■ **Available records**
*****

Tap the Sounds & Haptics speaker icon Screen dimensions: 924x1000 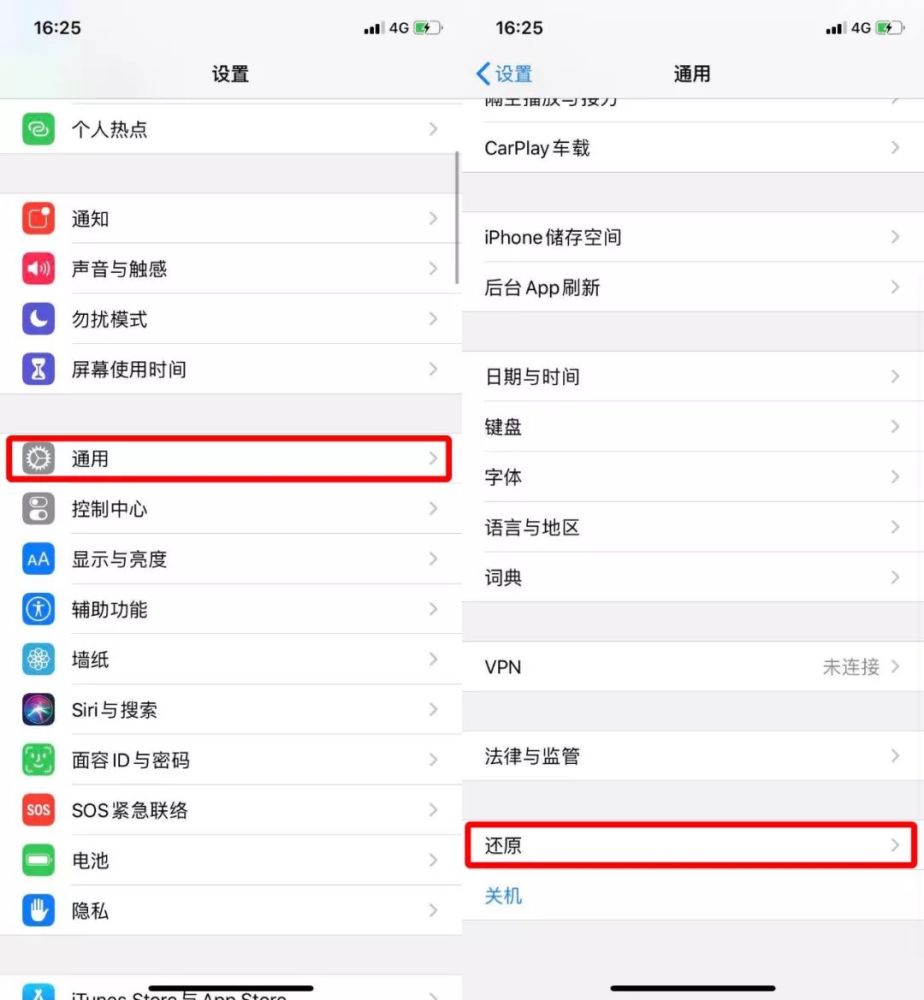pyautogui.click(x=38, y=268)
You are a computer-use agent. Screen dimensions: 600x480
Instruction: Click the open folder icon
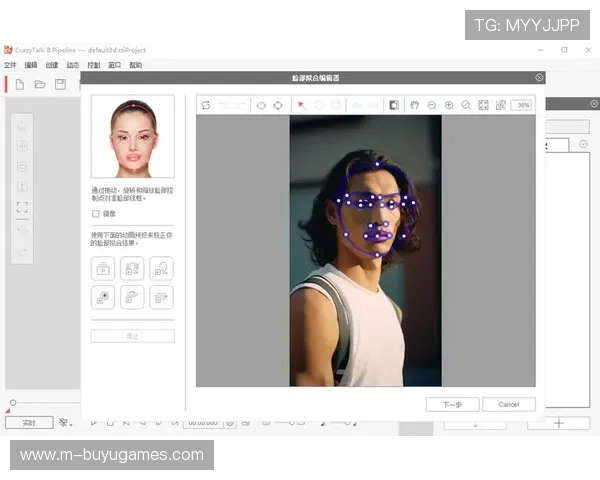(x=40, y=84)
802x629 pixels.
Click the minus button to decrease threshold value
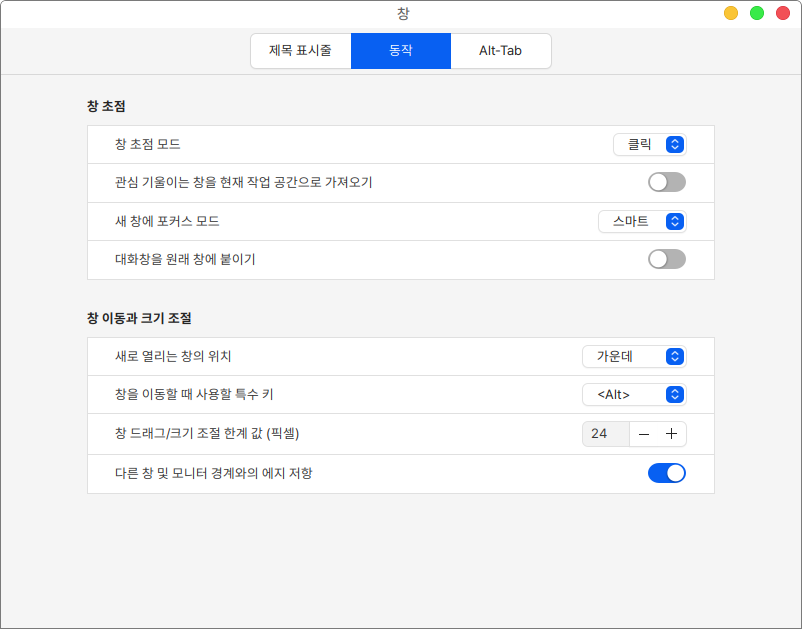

*****

■ **Exercise requirements**
Starting at the line with "You are a computer-use" and stopping at the final line of the material, reproduce each line exactly, both ends included. Leave the pictures out.

■ **Output for this exercise**
You are a computer-use agent. Screen dimensions: 600x480
Instruction: Click the open folder icon
(x=40, y=84)
802x629 pixels.
Click the minus button to decrease threshold value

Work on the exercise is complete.